• **THE REQUEST**: Please copy the lines of the material below without any changes, beginning at the line that contains "Export table data" and stopping after the line that contains "Looking at the screenshot, I should click(x=997, y=249).". Include both of those lines and nothing else.

• **SUPPLIED INFORMATION**:
▼
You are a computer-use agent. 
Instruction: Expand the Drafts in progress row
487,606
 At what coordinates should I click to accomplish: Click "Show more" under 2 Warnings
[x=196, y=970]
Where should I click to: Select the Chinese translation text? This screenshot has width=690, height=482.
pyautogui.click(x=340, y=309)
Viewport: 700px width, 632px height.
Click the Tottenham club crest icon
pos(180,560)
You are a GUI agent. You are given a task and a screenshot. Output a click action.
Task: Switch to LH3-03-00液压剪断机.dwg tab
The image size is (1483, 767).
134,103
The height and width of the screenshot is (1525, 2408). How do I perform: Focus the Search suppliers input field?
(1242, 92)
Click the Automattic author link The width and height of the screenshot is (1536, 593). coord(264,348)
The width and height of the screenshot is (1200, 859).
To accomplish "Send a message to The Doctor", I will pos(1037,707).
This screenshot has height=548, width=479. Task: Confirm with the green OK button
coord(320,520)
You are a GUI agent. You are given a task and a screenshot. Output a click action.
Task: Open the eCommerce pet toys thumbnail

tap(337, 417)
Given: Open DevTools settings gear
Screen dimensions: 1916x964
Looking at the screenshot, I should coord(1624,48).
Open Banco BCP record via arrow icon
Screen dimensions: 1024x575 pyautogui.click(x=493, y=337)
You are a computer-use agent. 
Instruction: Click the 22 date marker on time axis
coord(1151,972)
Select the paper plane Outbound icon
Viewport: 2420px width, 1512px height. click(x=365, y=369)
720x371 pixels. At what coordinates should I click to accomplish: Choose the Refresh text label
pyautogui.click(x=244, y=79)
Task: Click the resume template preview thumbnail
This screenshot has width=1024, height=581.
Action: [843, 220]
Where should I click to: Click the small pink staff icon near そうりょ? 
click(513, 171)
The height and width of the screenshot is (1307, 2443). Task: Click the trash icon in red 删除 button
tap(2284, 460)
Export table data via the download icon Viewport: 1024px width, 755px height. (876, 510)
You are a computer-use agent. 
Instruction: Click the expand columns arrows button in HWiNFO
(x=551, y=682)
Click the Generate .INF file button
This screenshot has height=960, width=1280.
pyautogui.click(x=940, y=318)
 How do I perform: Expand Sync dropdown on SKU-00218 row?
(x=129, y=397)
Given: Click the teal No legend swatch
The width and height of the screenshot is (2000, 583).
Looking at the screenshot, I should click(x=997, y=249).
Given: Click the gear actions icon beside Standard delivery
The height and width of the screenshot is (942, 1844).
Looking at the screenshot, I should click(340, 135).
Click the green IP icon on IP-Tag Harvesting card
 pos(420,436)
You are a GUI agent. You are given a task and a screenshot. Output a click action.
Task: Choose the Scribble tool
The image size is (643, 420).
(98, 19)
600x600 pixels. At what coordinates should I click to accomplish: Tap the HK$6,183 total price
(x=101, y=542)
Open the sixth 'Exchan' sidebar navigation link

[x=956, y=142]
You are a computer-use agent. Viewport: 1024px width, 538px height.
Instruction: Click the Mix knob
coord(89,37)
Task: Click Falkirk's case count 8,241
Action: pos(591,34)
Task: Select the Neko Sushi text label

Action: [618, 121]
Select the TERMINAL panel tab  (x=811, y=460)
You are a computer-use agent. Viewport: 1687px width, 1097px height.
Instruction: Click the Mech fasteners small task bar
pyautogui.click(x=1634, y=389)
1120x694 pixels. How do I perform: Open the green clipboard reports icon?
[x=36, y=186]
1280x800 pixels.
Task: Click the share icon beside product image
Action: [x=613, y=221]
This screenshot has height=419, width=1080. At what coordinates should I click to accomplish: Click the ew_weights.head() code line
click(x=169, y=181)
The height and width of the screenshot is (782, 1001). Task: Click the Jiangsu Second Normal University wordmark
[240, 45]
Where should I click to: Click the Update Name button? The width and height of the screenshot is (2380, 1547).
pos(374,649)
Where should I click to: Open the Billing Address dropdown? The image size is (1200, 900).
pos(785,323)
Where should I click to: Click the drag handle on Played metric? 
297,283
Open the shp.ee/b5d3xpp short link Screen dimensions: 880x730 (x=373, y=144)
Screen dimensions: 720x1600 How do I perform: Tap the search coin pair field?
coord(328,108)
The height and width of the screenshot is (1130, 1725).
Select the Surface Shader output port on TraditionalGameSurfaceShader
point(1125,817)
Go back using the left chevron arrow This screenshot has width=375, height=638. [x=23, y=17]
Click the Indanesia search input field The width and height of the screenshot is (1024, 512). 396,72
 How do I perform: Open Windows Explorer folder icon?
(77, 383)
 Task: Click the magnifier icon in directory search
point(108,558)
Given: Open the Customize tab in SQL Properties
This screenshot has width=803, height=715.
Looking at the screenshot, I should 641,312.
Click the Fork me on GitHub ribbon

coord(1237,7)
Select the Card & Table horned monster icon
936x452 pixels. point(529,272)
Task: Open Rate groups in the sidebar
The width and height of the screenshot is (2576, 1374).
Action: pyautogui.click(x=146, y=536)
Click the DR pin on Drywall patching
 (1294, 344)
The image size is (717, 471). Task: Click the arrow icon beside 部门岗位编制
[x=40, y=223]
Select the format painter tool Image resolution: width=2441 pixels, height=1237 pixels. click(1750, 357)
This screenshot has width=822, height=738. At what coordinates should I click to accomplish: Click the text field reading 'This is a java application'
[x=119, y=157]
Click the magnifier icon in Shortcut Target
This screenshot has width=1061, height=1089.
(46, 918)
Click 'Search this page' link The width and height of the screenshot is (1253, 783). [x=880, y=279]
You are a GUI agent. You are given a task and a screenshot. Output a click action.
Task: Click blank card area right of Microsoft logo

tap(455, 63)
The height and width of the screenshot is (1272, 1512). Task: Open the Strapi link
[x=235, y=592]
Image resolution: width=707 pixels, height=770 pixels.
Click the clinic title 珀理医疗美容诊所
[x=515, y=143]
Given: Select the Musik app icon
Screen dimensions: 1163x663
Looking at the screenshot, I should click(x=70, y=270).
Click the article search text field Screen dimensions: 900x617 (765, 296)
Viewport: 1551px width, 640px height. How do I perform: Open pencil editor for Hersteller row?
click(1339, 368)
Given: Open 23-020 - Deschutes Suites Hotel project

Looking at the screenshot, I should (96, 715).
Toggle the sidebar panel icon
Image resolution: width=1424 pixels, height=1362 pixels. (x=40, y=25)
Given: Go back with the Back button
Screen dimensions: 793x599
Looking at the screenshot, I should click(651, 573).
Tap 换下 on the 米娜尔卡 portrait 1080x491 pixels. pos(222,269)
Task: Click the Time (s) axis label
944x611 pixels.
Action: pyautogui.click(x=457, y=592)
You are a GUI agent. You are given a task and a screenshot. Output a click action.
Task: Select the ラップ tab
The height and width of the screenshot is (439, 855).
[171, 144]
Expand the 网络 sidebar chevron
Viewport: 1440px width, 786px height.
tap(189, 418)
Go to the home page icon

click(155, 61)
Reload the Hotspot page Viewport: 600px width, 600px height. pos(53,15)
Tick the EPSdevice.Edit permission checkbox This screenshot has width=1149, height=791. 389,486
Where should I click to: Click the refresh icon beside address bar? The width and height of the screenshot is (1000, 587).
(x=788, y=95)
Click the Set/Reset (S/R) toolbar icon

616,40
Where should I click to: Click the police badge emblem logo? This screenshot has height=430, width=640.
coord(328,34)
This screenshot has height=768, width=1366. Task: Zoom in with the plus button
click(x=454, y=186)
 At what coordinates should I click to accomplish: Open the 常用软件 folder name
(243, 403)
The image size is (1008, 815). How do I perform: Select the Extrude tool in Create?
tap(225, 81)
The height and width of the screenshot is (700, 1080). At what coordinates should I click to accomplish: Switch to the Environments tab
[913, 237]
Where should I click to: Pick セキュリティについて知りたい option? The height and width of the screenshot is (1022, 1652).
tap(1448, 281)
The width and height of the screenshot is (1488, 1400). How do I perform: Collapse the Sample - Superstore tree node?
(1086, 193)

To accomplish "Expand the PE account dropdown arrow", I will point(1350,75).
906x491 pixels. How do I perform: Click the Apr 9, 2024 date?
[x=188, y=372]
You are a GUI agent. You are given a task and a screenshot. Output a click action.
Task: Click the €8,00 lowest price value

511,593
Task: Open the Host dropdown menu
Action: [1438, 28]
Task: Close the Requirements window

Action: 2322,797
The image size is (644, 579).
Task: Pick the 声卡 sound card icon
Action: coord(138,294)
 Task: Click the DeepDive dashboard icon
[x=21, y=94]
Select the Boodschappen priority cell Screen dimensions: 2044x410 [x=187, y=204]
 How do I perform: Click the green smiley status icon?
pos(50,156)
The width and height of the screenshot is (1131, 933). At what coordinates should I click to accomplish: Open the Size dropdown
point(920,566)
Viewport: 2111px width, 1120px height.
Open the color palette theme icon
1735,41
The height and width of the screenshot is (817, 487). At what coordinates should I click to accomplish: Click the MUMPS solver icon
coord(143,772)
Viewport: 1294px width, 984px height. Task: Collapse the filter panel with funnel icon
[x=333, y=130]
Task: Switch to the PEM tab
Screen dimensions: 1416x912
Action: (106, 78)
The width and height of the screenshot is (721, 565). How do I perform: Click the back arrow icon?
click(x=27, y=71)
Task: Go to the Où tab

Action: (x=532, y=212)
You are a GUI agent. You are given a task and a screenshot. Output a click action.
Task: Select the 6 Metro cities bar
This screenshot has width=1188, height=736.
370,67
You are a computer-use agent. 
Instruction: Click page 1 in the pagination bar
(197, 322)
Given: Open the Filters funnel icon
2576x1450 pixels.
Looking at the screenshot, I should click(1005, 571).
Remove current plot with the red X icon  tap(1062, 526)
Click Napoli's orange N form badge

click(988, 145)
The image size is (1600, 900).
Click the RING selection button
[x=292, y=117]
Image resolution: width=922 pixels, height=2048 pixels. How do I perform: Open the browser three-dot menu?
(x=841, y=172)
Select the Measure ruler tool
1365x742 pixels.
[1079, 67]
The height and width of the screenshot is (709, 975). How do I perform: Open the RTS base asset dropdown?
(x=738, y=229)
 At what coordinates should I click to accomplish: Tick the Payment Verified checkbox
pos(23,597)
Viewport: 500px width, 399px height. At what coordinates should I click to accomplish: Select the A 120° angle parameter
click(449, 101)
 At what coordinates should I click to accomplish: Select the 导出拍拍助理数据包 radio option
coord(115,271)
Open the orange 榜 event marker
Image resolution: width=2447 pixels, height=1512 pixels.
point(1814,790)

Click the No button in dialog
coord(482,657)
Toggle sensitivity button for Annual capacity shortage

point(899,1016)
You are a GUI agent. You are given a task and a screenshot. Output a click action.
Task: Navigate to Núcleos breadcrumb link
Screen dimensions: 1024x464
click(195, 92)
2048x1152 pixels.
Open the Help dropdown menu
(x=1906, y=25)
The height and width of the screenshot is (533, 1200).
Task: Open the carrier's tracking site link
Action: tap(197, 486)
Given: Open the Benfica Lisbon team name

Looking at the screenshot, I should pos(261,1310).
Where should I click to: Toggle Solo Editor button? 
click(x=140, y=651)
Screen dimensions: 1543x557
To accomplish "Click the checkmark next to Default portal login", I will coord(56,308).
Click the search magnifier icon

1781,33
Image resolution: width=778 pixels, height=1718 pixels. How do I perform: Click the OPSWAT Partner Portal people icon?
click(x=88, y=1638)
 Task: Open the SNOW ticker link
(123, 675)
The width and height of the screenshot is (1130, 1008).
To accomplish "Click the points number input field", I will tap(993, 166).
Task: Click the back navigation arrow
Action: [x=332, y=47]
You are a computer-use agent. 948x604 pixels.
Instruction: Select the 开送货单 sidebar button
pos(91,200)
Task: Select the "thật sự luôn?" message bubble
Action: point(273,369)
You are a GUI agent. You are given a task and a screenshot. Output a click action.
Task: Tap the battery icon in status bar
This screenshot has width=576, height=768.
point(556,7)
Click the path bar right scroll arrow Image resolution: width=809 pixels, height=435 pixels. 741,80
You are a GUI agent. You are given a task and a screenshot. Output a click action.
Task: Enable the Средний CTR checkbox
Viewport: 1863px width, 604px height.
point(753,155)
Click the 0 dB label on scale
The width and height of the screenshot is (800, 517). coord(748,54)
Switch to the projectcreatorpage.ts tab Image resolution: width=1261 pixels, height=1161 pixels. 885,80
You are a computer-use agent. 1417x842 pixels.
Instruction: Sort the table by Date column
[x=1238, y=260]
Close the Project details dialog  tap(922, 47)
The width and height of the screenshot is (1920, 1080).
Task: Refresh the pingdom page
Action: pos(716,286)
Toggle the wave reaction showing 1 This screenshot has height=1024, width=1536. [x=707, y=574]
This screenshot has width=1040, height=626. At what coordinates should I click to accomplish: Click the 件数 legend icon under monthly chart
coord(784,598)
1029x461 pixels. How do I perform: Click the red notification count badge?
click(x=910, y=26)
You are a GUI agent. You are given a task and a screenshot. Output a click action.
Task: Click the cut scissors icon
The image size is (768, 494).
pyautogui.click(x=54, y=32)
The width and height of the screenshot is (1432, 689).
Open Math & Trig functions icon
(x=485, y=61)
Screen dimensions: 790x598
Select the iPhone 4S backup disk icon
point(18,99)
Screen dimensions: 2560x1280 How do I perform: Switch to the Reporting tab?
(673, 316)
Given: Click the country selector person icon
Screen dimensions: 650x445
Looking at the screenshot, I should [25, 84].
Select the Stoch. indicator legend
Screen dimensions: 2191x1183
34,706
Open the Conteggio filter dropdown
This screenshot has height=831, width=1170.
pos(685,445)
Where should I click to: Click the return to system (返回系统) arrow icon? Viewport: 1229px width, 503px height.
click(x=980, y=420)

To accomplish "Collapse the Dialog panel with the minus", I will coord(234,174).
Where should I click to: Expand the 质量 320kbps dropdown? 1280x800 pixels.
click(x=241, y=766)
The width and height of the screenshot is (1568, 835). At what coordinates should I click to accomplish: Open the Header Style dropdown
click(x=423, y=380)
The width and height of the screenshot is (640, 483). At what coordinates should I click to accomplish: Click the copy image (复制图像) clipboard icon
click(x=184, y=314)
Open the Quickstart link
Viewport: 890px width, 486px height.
▲
• **THE OUTPUT**:
Export table data via the download icon Viewport: 1024px width, 755px height. (876, 510)
You are a computer-use agent. 
Instruction: Click the expand columns arrows button in HWiNFO
(x=551, y=682)
Click the Generate .INF file button
This screenshot has height=960, width=1280.
pyautogui.click(x=940, y=318)
 How do I perform: Expand Sync dropdown on SKU-00218 row?
(x=129, y=397)
Given: Click the teal No legend swatch
The width and height of the screenshot is (2000, 583).
Looking at the screenshot, I should click(x=997, y=249).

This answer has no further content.